In its 14th year, the festival continues to feature the legends of R&B and world music — and the genres’ vibrant and innovative newcomers — headlining free outdoor concerts every Thursday from now to August 7.
These lunchtime performances (12-2 p.m.) are held at MetroTech Commons, located at the corner of Flatbush and Myrtle avenues. For information, call 718-636-4100 or visit www.bam.org.
Oleta Adams is the star July 3. Being the daughter of a minister, it’s no surprise that Adams’ roots are in gospel, but her formal introduction to the masses began rather unexpectedly.

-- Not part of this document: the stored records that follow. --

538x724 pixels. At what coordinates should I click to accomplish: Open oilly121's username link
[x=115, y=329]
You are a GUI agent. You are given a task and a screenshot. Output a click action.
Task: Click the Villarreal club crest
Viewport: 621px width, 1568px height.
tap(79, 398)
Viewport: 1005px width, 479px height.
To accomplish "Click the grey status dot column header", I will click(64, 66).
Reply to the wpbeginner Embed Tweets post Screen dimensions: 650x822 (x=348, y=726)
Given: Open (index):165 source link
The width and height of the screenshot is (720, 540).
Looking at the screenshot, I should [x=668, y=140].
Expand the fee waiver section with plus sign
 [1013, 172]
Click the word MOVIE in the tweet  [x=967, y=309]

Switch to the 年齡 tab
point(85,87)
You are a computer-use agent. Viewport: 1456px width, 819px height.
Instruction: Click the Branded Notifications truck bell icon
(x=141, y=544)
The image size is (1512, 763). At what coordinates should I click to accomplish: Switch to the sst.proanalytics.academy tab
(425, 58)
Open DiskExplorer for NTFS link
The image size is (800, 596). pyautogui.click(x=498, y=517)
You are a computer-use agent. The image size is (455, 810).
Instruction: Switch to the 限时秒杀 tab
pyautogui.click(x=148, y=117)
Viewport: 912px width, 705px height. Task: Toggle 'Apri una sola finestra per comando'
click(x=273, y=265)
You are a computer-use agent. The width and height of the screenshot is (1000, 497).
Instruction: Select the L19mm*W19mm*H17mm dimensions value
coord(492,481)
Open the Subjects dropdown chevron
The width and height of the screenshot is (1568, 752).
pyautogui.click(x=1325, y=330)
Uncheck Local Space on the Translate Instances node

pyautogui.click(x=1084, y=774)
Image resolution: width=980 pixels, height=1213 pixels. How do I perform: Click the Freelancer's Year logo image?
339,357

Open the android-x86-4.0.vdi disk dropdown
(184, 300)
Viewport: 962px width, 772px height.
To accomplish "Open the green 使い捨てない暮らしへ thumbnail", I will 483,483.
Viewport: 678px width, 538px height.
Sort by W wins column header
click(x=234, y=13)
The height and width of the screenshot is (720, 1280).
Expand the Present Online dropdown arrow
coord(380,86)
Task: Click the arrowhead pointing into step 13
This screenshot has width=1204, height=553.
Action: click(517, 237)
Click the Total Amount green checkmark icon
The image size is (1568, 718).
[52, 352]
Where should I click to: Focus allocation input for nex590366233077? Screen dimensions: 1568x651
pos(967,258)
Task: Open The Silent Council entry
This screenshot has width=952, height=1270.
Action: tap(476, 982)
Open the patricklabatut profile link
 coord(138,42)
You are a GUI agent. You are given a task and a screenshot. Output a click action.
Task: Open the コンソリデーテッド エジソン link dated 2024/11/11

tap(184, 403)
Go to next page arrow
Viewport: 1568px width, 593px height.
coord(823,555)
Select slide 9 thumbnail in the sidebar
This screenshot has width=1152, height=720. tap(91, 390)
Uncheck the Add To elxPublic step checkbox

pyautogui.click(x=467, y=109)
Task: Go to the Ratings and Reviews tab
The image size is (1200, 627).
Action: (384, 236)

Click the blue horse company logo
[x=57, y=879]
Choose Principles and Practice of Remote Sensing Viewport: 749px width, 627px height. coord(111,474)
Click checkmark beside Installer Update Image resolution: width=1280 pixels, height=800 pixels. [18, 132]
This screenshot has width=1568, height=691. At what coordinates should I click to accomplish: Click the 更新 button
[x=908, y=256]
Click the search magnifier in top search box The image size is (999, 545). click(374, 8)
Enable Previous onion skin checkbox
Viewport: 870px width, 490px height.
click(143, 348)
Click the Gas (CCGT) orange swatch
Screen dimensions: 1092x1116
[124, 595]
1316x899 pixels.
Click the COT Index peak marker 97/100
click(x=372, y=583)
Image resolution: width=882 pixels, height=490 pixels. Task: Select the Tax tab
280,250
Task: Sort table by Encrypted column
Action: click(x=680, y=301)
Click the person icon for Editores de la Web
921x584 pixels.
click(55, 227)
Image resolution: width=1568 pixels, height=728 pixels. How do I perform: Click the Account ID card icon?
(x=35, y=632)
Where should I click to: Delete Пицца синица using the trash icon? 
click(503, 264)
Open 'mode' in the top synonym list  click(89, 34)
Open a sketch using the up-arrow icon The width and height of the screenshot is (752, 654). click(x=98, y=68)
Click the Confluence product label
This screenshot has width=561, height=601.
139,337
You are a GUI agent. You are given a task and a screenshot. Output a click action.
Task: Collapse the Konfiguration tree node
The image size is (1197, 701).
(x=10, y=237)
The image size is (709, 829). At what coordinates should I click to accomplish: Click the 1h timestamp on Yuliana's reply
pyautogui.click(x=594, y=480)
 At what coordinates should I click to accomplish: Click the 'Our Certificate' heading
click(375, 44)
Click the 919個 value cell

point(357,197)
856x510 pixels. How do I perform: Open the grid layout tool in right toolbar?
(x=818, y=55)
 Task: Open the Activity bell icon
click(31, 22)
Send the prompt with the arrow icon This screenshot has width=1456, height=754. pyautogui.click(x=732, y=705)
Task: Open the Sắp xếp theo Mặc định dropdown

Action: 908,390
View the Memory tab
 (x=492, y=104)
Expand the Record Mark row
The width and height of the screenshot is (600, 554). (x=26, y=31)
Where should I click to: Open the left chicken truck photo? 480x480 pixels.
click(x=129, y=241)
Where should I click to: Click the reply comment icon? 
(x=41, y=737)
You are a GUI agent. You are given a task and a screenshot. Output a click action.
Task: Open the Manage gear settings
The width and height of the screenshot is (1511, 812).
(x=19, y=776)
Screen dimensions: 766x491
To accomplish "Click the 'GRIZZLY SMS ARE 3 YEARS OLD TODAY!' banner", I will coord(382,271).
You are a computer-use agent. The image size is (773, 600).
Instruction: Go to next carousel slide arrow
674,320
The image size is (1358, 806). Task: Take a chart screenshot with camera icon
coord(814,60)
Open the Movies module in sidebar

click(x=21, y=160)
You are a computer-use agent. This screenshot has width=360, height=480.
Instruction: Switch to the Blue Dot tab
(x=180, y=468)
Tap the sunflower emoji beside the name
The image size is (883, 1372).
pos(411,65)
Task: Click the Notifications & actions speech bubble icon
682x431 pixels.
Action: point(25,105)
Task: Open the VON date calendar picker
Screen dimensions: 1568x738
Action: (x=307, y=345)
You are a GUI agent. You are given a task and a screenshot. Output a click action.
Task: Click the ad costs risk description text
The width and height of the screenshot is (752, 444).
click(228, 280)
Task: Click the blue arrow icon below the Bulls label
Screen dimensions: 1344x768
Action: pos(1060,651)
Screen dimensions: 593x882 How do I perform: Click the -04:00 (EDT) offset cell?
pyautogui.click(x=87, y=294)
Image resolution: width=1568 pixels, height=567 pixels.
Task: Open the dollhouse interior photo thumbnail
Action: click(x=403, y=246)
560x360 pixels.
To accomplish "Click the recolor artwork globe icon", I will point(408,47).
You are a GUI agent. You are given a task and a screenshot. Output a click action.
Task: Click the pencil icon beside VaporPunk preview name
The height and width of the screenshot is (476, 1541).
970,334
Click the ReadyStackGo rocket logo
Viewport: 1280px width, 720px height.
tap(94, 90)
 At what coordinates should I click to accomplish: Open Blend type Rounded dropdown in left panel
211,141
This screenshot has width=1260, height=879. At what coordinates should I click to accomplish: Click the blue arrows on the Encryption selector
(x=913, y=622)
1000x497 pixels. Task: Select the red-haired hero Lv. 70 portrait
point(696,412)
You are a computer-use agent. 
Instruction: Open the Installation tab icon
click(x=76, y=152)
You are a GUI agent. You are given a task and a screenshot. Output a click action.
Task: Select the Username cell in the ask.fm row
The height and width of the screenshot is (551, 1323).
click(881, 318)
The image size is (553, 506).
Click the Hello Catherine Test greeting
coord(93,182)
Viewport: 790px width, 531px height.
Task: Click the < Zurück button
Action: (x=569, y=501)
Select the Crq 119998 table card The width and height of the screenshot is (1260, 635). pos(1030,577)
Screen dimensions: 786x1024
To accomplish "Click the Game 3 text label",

While performing in a Kansas City hotel, she was discovered by Curt Smith and Roland Orzabal of Tears for Fears, and she was invited to participate in the recording of the British band’s follow-up to the immensely popular 1985 album “Songs from the Big Chair.”
Leela James is center stage on July 10. “Music,” the first song and lead single from Leela James’ first album “A Change Is Gonna Come,” reminisces about Aretha, Gladys, Tina, and Chaka. James doesn’t see her inspirations merely as artists to mimic; she sees how they learned from the past and applied it to the present.
The great Phoebe Snow takes the spotlight on July 17. Renowned for her elastic contralto and jazz-scat vocal gymnastics, singer Phoebe Snow was born Phoebe Laub in New York City. After signing to Leon Russell’s Shelter label, Snow issued her self-titled debut LP in 1974; on the strength of her Top Five smash “Poetry Man,” the album rose to number four on the Billboard charts.
A tour with Paul Simon followed, and after returning to the studio, Snow emerged in 1976 with “Second Childhood,” another highly successful effort which, like its predecessor, was a gold-seller.